Am Nachmittag billigt der Bundestag mit 539 Jastimmen, 9 Neinstimmen und 90 Enthaltungen nachträglich den Evakuierungseinsatz der Bundeswehr. Die Bundesregierung hatte vergangene Woche den Einsatz von bis zu 600 Soldaten für die Evakuierungsaktion mit einer Frist bis Ende September beschlossen. Der Bundestag muss jedem bewaffneten Einsatz der Bundeswehr zustimmen, in Ausnahmefällen wie diesem, wenn Gefahr im Verzug ist, kann das auch nachträglich passieren.

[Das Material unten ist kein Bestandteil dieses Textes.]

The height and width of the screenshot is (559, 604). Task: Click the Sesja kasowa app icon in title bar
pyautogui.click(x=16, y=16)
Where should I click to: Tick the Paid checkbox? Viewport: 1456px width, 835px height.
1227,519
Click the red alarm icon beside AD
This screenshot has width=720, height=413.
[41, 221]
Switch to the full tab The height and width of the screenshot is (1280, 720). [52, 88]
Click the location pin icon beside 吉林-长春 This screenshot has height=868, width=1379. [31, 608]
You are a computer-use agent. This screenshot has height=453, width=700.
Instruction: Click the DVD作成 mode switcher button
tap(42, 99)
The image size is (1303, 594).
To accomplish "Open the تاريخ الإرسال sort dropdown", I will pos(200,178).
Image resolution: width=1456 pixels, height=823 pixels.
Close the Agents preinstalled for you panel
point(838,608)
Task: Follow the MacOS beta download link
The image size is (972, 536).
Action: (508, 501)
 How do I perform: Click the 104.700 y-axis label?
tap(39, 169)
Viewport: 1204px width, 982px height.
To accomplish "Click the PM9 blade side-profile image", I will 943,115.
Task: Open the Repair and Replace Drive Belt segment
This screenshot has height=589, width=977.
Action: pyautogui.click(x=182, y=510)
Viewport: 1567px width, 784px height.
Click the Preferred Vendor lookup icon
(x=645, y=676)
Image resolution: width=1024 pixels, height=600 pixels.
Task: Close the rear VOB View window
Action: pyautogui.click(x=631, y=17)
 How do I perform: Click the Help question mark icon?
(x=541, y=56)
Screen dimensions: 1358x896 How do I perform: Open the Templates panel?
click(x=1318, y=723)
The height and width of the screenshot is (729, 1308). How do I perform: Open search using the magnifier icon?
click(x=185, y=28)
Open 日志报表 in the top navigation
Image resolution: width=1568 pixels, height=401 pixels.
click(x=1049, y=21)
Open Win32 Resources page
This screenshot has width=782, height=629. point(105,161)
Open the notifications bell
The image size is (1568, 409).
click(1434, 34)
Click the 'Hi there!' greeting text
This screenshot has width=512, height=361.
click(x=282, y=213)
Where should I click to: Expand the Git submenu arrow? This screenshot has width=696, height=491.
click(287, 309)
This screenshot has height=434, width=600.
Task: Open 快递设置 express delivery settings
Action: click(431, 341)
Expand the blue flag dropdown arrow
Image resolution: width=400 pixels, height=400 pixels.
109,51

Die Koalition, Grüne und FDP unterstützen den Einsatz, aus AfD und Linken waren unterschiedliche Stimmen zu hören. Die Frak­tionsspitze der Linken hatte ihren Abgeordneten eine Enthaltung empfohlen. Ihr Verteidigungsexperte Matthias Höhn kündigte jedoch schon vor der Sitzung an, er wolle zustimmen.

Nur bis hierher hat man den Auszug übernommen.